Task details: Each line of the material holding the word "computer" must be identified and copied.

Input data:
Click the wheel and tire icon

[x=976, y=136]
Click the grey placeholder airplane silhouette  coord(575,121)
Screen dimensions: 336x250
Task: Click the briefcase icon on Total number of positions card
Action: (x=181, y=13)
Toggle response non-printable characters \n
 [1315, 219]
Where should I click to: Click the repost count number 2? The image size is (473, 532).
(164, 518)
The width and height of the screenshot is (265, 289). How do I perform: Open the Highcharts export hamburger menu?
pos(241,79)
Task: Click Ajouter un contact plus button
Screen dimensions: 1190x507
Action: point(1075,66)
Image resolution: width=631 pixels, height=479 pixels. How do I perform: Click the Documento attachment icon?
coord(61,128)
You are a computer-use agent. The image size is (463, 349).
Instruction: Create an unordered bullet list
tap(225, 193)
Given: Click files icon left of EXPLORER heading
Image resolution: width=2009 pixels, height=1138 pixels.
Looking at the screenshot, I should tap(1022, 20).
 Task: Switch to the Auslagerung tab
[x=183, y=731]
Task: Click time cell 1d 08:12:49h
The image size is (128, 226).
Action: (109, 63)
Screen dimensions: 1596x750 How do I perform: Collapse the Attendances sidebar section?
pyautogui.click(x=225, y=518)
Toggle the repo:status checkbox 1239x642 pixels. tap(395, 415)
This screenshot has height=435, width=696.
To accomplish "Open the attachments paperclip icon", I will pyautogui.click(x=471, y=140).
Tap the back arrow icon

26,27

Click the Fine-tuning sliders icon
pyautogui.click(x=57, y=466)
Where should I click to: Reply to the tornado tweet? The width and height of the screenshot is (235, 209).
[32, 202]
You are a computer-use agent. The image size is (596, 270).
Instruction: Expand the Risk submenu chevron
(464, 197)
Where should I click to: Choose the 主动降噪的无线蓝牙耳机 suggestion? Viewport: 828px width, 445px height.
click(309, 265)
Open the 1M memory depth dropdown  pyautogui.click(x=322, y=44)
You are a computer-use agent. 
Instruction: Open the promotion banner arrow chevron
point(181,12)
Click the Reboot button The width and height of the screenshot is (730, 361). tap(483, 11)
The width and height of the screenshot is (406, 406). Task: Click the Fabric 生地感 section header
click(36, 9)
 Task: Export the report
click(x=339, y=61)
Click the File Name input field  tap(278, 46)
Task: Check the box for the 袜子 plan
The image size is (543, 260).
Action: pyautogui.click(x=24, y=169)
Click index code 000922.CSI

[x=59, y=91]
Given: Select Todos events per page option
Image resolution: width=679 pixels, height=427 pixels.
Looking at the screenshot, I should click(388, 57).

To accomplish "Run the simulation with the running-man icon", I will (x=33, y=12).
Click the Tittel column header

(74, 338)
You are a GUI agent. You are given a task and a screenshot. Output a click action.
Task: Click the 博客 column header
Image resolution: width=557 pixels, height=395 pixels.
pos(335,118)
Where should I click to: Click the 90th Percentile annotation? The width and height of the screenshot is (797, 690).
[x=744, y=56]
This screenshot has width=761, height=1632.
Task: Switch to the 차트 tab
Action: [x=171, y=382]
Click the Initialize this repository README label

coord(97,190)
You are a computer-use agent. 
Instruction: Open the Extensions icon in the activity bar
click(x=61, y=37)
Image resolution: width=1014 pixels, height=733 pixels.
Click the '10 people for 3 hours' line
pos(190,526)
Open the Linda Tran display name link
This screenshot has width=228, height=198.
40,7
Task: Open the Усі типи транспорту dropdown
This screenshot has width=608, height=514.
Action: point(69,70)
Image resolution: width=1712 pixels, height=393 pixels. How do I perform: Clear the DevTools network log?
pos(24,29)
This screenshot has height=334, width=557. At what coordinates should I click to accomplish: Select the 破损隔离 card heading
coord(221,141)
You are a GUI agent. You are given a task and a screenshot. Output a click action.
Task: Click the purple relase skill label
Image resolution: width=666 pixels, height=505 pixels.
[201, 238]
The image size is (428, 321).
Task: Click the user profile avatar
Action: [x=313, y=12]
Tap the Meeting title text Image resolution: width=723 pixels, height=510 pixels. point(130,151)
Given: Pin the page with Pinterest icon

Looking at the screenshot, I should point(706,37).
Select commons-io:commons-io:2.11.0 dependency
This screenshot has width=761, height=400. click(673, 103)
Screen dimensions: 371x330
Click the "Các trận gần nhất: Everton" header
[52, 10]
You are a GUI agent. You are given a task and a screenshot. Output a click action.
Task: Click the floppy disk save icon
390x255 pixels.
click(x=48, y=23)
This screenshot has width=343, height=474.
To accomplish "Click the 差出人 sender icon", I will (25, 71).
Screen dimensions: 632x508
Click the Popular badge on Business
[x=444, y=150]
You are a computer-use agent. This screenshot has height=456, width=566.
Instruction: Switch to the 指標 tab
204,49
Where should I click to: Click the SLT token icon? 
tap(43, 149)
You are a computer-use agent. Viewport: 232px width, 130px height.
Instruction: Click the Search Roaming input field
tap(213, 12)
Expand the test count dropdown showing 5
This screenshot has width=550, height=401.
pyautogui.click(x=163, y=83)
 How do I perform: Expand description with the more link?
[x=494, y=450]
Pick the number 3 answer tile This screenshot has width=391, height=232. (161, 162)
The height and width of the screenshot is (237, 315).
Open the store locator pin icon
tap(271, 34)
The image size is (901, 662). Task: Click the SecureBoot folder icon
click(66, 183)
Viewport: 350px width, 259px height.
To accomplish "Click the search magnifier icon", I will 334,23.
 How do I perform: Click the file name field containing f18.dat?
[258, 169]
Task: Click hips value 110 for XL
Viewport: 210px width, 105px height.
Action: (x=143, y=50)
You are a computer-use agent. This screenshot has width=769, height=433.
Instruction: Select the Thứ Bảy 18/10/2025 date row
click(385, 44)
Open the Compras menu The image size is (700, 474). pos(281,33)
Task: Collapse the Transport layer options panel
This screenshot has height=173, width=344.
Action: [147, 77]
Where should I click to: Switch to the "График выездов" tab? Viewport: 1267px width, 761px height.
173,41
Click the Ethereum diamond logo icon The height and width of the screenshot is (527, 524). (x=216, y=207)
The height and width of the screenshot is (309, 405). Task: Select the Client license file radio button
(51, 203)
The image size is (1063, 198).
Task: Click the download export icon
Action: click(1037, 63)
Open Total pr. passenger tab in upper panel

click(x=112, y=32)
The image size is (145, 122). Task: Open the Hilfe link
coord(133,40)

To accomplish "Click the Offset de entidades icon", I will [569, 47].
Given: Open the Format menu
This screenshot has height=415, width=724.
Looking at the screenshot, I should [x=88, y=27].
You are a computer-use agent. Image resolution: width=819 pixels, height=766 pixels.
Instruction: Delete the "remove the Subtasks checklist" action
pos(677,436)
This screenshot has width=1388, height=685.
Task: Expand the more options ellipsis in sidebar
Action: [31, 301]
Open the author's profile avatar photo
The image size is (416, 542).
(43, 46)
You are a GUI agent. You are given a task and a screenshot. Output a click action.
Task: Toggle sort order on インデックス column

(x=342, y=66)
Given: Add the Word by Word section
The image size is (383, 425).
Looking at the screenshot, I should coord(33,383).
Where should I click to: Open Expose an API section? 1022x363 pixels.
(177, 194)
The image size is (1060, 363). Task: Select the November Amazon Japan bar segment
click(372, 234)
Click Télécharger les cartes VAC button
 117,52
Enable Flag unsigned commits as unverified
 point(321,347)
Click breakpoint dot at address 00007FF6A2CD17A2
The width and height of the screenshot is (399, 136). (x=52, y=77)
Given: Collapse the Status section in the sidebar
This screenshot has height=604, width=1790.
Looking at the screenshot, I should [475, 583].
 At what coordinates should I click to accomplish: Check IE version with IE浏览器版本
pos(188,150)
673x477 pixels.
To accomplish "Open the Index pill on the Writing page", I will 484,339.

Exercise answer:
You are a computer-use agent. The image size is (463, 349).
You are a computer-use agent. The image size is (596, 270).
You are a computer-use agent. 
You are a computer-use agent. 
You are a computer-use agent. This screenshot has height=456, width=566.
You are a computer-use agent. Viewport: 232px width, 130px height.
You are a computer-use agent. This screenshot has width=769, height=433.
You are a computer-use agent. Image resolution: width=819 pixels, height=766 pixels.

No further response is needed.